Before getting to the meat of the review, wanted to do a quick comparison with my favorite astronomy app called Star Walk and say up front, that both of these applications are very well done. I am not recommending either one over the other. My general impression is that SW is more suited for the casual sky watcher, whereas RS is probably better designed for the more serious astronomy buff. Either app does a fine job of bringing the universe to your iPhone, iPad or iPod touch. Here is a brief list of comparison points:
Star Walk vs. Redshift:
--SW lacks a single unified app (requires Solar Walk for 3-D simulations)
--RS does not have any gyro support function to calibrate views to the real sky (though both apps support devices with a compass).
--SW lacks virtual tour feature
--RS lacks POD feature (picture of the day)
--SW lacks objects like asteroids, and comets in the database
--RS has more sound options (forest sounds, crickets, music, etc.)
--SW includes ephemeris data summary for moon and planets at startup
--RS does not currently have a feature for tracking satellites (Earth's manmade ones or other planets' natural satellites)
--SW is around 20-30MB larger in size
--RS has an enhanced viewing experience, and many configurable options (SW is somewhat easier to use)
--Both apps are excellent tools for viewing the sky
--RS is probably more suited to hard-core astronomy geeks
--SW is $2.99, and RS is $9.99
RS Main Features:
- More than 100,000 stars, 500 fascinating Deep Sky objects, 30 biggest asteroids, 10 famous comets visiting our planet, all major and dwarf planets, as well as Earth’s Moon
- Comprehensive astronomical data for all celestial objects: name (as referred to in various catalogues), distance, type, luminosity, size, rise and set times
- Integrated display of information gathered from Wikipedia
- “Follow Sky“ mode: watch the current sky view and immediately identify a bright star or planet in front of you
- Breathtaking 3-D flights to the Moon, planets and stars
- “Observatory“ option: presents you many fascinating objects shining on the Earth’s sky
- “Day/Night” mode and realistic simulation of dawn
- “Night Vision” mode for observations during the night
- "Time travel“: Create night sky views for any location at any time in the past or in the future
- Location: Choose automatic search via GPS or select manually on the Earth’s globe
- Select from several background sound effects
- Select panoramic views as your individual horizon
Redshift starts up and prompts you to set location services for your geographic locale automatically, and runs a nifty animation zooming into that spot on a 3-D globe. It is obviously important to be able to accurately depict the night sky in your area, so you can set your location manually as well. To pan and zoom around the heavens require the typical swipe, pinch, and multi-touch gestures you would use for any map or reference app. A small section of the night sky is depicted on-screen, and as you pan across the sky, constellations will appear in semi-transparent relief. My 4G touch does not have a compass, and as mentioned perviously, there isn't a similar function as in Star Walk--which ingeniously uses the camera/gyro--allowing you to sync up the app with objects overhead. This is a somewhat minor point, as it is simple to get your bearings using the compass point indicators on the horizon guide. You could after all use these apps to help you navigate even without an internal compass (considering you knew your approximate location, and could see celestial objects).

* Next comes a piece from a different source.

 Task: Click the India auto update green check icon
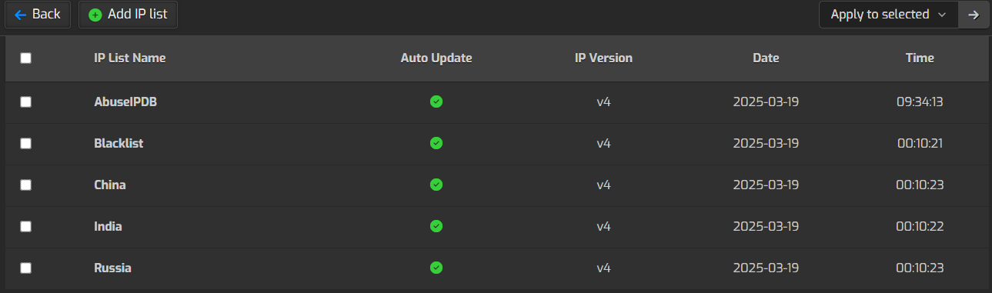[x=436, y=226]
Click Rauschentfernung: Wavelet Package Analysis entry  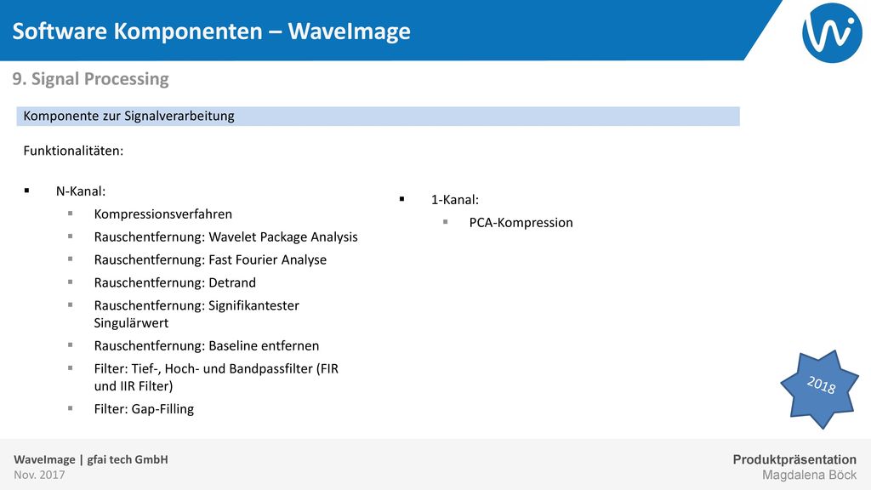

The app has a monstrous amount of settings and features, so I will try to summarize some of the coolest. First up is the virtual tour. I play with the free PC app called Celestia, which also does 3-D cosmos tours. RS has very similar features. The cool thing is that you can even leap frog from object to object going further out into interstellar space. Pretty cool, and when traveling across the galaxy, the stars zoom by you and appear to keep their relative positions intact. You simply tap the rocket ship button at the top to engage.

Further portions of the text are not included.